The first link is just awesome.  I love the series of James Bond films with Daniel Craig and so am happy to hear that they are moving forward with a new one.  News here.

It turns out there is going to be a major advertisement by Catholics Come Home.  The news about the ambitious advertising campaign to bring Catholics back to Church just before the Christmas season can be found here.

For the more intellectually minded, there is a brief blog post over at the Word on Fire blog.  The post is about technology, idols, and humanity and how liturgy is the only thing to move people back to a human culture and away from the techno-culture we live in today.  It links to the article in Communion which the post is based on, which I recommend for reading.

As a side note, re: liturgy as the basis of culture, I recommend one of my favourite all-time books.  It is called “Leisure: the Basis of Culture” by Josef Pieper.  It is one of the most profound, provocative, and influential books that I have ever read.  I have read it a few times, actually, and always get something new out of it.  It is not super dense, but it is a book of philosophy.  It is very short, but the argument is, essentially, that leisure is man’s true purpose – whereby he critiques the contemporary concept of leisure as a “break from work in order to be rested for more work”.  In short, leisure is too work centered.  He blames this all on the Protestant work ethic, and it is just a really fascinating and engaging read.  I can never recommend it enough.

* **GIVEN MATERIAL**
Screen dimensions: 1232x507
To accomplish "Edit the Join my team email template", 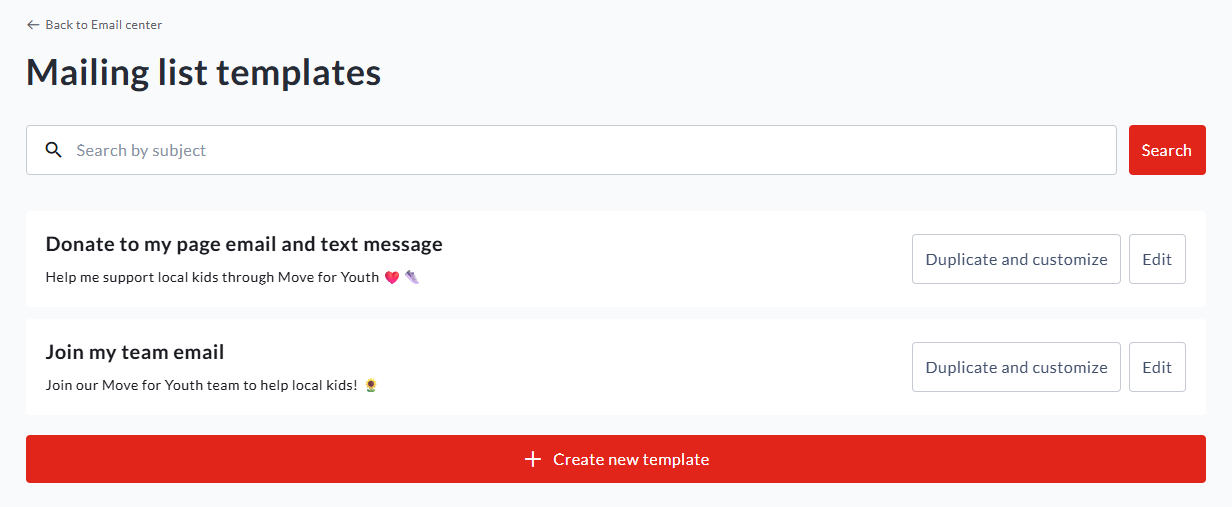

* **PROBLEMS TO SOLVE**
A - Set down the text of the reading-recommendations blog post between "As a side note, re: liturgy" and "recommend it enough.", inclusive.
B - Resume the reading-recommendations blog post after its final sentence and keep writing in the same voice.

* **ANSWERS IN ORDER**
A -
As a side note, re: liturgy as the basis of culture, I recommend one of my favourite all-time books.  It is called “Leisure: the Basis of Culture” by Josef Pieper.  It is one of the most profound, provocative, and influential books that I have ever read.  I have read it a few times, actually, and always get something new out of it.  It is not super dense, but it is a book of philosophy.  It is very short, but the argument is, essentially, that leisure is man’s true purpose – whereby he critiques the contemporary concept of leisure as a “break from work in order to be rested for more work”.  In short, leisure is too work centered.  He blames this all on the Protestant work ethic, and it is just a really fascinating and engaging read.  I can never recommend it enough.

B -
One of the blogs I faithfully follow is Shirt of Flame.  Heather King is a very honest, soul-revealing, insightful individual.  I am always happy to see a new post on her blog.  I was also happy to see, also on the Word on Fire blog, a review of her book by the same name of her blog: Shirt of Flame: A Year With St Therese.  I look forward to reading it, perhaps during my Christmas break when my papers are over :).

Over at “The Public Discourse” there is a great article about the financial benefits of having children. I am so happy I stumbled upon this blog yesterday, I think I will be going to it much more often.  The article is here.  I do not think that “happiness decreases as number of children increases”, as Caplan argues, strongly holds.  I know many families with many children who would say that the more children the happier!  But it is an intriguing read and worth checking out.

A friend posted this article from Fox News on her facebook wall.  I saw it, read it, and thought I should share it.  It has to do with the decline of masculinity in men in our culture.  It is something I have seen all too clearly in men in my generation and this article tends to reinforce the experiential fact: men are no longer men.  Give it a read.  It also goes hand in hand with my article on extended adolescence.

Finally, we have at Word on Fire a reflection on the importance of St Charles Borromeo, who’s feast day we celebrate today.  The article can be found here.

I will not be putting an article together today as I simply do not have time.  We are going on a 24 hour silent recollection this evening and I needsome time for homework before it begins.  I will be back with a post on either Sunday or Monday.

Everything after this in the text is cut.